We don’t know what Wessel was thinking when the Appeals Court for the 2nd Circuit overturned the convictions pointing out that the government had not produced a shred of evidence that any crime had been committed. Was Mr. Wessel’s career harmed by this prosecutorial misconduct? Why no; Mr. Wessel subsequently became a professor of law at Georgetown University.

This 1957 episode probably sticks everyone who hears about it as funny as all get out. I know I smile every time I think of it. But when I reflect on it I realize that the legal system in the USA had already gone to pot by that time. If Americans had really honored the constitution and the rule of law then Prosecutor Wessel would have been tarred and feathered for such a travesty of justice even if the targets were Mafia bosses.

New case:

And then there is a recent case of prosecutorial misconduct from Miami, Florida. The supreme court of the US decided a short time ago not to hear a case involving prosecutorial misconduct against a Miami doctor which means that the doctor can not get justice against the wildly misbehaving prosecutor. Nothing new here; prosecutors are practically immune from prosecution in this country.

Reason Magazine wrote:

A case that touches on two important criminal justice issues – prosecutorial misconduct and the federal government’s zealous war on pain medication will not be heading to the Supreme Court, even after nearly 70 federal judges and prosecutors threw their support behind it. Ali Shaygan, a Miami doctor, had been acquitted by a jury of illegally prescribing pain-killers after one of his patients died. He had faced 141 separate charges. Then he fought back.

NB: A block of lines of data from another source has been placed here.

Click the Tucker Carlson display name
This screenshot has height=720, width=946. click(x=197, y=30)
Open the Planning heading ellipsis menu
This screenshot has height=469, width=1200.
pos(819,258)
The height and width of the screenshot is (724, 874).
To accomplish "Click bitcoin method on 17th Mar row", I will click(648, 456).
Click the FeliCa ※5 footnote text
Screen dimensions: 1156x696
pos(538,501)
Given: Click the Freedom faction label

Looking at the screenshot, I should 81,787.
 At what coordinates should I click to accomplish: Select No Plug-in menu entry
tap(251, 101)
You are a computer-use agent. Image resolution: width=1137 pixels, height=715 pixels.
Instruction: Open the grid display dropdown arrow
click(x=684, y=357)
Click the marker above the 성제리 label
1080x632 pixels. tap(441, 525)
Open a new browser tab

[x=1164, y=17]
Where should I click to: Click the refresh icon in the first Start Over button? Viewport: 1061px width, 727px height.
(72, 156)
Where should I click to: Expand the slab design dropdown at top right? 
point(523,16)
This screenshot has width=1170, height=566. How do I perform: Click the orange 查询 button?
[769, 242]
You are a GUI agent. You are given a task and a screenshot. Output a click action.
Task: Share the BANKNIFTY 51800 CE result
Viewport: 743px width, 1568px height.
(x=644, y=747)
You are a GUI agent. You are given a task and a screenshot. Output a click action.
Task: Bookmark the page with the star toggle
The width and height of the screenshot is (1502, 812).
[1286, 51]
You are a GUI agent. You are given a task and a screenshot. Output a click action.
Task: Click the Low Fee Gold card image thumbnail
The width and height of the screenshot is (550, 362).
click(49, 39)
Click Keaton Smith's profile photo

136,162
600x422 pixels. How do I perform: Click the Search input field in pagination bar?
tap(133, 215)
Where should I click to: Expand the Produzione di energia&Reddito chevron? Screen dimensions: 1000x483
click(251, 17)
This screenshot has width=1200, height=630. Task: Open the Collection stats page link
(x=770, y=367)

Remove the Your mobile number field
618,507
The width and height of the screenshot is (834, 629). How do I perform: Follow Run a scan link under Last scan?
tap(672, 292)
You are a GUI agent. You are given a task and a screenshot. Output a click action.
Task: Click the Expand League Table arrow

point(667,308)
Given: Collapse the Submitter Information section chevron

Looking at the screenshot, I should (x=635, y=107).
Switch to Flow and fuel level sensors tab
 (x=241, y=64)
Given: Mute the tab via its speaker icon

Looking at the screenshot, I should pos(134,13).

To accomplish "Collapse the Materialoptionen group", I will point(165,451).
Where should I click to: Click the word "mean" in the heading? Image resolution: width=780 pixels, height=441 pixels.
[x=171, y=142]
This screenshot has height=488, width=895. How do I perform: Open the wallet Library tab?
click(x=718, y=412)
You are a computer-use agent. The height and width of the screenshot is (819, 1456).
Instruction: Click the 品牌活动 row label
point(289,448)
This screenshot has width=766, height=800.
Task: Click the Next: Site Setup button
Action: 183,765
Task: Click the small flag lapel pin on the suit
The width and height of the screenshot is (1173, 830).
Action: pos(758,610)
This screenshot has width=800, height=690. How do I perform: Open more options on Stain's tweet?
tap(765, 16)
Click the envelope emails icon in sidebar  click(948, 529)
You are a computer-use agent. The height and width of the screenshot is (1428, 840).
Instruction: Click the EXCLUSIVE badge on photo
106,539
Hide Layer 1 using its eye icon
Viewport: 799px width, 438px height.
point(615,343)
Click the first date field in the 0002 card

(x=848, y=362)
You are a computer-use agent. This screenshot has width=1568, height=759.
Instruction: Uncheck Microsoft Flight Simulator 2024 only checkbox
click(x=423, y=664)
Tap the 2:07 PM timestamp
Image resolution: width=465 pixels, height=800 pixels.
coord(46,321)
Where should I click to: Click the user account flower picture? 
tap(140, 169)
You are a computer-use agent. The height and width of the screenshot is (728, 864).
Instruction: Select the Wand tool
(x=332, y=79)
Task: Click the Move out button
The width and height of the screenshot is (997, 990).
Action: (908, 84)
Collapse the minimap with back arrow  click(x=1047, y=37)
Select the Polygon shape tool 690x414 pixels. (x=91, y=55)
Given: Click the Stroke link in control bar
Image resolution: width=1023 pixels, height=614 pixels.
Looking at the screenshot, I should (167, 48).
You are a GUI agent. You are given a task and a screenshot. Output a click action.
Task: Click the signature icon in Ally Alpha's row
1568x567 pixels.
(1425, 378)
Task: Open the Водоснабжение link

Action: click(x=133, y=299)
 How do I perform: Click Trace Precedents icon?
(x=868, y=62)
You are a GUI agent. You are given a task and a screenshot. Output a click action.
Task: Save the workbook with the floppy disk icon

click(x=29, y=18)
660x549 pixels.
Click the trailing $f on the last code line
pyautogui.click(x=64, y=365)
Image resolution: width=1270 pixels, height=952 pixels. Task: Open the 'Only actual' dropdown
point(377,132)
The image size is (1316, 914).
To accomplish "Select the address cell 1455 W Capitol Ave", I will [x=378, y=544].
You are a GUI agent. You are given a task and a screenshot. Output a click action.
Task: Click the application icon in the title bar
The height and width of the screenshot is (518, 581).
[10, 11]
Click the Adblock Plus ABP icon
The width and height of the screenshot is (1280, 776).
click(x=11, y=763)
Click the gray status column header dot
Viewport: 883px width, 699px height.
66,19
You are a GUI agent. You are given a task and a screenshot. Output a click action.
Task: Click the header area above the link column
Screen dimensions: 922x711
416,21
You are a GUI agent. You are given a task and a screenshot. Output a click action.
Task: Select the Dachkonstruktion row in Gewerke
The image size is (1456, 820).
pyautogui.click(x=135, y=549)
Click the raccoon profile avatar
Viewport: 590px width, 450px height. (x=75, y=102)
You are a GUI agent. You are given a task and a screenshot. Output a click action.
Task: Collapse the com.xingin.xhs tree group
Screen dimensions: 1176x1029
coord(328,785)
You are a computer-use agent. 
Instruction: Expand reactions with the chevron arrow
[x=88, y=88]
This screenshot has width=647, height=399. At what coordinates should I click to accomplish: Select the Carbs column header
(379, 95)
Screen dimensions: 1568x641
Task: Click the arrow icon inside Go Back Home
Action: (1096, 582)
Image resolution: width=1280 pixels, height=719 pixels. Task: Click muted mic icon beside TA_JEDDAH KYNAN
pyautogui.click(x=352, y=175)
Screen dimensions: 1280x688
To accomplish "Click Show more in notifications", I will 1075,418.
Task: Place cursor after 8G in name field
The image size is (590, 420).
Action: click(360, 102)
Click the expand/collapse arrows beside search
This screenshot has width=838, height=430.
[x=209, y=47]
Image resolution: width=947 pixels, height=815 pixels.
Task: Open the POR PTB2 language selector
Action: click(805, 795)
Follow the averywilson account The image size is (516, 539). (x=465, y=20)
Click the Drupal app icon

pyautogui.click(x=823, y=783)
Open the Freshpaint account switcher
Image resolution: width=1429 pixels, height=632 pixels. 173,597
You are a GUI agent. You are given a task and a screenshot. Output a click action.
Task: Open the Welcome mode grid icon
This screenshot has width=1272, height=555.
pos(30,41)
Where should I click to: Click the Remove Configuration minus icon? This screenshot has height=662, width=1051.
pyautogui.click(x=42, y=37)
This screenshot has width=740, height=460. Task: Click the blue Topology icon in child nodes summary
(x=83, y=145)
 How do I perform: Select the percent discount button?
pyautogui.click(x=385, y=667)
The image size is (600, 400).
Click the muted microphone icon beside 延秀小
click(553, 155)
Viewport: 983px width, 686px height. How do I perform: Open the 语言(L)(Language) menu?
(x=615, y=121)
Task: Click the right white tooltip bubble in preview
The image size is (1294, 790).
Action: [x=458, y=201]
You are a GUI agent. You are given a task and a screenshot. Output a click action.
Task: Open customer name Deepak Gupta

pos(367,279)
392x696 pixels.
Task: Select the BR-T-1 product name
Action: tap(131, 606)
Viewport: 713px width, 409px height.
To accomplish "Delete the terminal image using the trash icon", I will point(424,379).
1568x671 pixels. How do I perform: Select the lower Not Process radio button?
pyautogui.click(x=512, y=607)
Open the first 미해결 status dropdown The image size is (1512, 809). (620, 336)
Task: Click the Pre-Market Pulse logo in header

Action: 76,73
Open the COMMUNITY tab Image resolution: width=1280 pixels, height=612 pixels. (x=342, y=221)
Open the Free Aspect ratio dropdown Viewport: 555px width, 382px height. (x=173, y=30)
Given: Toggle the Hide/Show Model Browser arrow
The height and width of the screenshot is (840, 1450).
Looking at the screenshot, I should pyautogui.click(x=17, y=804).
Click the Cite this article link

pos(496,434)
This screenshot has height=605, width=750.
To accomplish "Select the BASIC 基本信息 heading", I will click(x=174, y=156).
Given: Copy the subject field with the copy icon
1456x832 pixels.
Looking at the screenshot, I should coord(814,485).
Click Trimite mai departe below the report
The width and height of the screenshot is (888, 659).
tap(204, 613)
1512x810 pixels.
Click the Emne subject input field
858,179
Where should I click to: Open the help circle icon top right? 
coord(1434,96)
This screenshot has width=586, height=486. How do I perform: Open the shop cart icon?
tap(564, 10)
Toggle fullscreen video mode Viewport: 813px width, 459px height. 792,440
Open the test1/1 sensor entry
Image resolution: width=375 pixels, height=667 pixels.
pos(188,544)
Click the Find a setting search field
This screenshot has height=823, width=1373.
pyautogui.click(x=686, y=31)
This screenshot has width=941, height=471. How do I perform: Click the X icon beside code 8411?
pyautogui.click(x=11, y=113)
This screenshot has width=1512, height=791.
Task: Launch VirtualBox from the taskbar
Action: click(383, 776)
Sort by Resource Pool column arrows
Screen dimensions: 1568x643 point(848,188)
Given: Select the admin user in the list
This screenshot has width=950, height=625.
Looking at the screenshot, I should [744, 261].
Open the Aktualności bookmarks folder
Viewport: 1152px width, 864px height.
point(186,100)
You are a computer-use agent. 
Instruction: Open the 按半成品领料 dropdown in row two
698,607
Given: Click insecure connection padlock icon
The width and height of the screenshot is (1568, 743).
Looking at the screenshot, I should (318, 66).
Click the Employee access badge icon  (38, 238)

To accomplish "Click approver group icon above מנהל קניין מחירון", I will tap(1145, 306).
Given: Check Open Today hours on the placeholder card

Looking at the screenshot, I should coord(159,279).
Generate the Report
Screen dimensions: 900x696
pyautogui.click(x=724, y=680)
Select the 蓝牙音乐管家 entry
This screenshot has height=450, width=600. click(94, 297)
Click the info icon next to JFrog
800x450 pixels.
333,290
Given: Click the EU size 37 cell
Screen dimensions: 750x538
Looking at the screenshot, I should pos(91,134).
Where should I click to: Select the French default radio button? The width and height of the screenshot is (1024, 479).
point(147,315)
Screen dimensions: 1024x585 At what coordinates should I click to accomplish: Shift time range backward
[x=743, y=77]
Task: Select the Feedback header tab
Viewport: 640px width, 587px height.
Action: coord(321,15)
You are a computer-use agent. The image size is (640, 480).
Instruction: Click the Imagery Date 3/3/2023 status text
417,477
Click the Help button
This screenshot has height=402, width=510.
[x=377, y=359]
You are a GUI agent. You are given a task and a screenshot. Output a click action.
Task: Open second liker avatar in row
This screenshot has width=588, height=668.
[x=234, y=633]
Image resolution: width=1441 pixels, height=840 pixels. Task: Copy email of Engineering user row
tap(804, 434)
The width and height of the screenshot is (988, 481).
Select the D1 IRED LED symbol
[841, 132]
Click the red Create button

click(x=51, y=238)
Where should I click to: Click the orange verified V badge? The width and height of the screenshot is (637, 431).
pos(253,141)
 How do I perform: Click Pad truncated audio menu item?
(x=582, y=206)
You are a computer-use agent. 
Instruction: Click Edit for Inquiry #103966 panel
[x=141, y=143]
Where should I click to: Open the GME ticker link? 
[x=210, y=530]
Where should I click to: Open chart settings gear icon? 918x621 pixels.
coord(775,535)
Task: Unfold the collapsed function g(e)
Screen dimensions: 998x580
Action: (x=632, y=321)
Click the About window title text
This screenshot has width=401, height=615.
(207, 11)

The “war on drugs” has been at the heart of the destruction of the rule of law in the US for decades. Here is just one more example of a prosecutor who wanted a conviction so bad that he tosses hundreds of years of due process out the window and just plain cheats. The real problem is not just this one scum bucket prosecutor; it is that all of them are willing to “bend the rules” to get the “bad guy”. It is rare that they get caught since most of the poor can not get good legal representation; and when they do get caught nothing happens.

In a Reuters article on this case we see the real crime was committed by the prosecution team. “The U.S. Supreme Court on Tuesday refused to consider whether criminal defendants who are acquitted can recover fees from the Justice Department for conducting prosecutions in bad faith.” A prosecutor breaks the law and tries to rail-road a man into prison and the Supreme Court can not be bothered to even look and the issue!

Via Reuters:

A Miami federal judge later awarded the doctor $602,000 under a federal law called the Hyde Amendment, which allows judges to sanction prosecutors for taking positions that are “vexatious, frivolous or in bad faith.”

The judge found that prosecutors acted in bad faith by pursuing new charges and secretly recording Shaygan’s defense team. The steps were taken in retribution after Shaygan’s attorney tried to keep statements the doctor made to investigators out of evidence, the judge found.

The judge called the prosecution’s tactics “profoundly disturbing,” adding that they raised “troubling issues about the integrity of those who wield enormous power over the people they prosecute.”

But the 11th U.S. Circuit Court of Appeals in Atlanta overturned the award, ruling that prosecutors have broad discretion under the doctrines of sovereign immunity and separation of powers.

Regardless of prosecutors’ subjective ill will, they had an objectively reasonable basis for their acts, the appeals court found.

It is time to call off the drug war. Well past time. It is also time to prosecute the prosecutors when they break the law.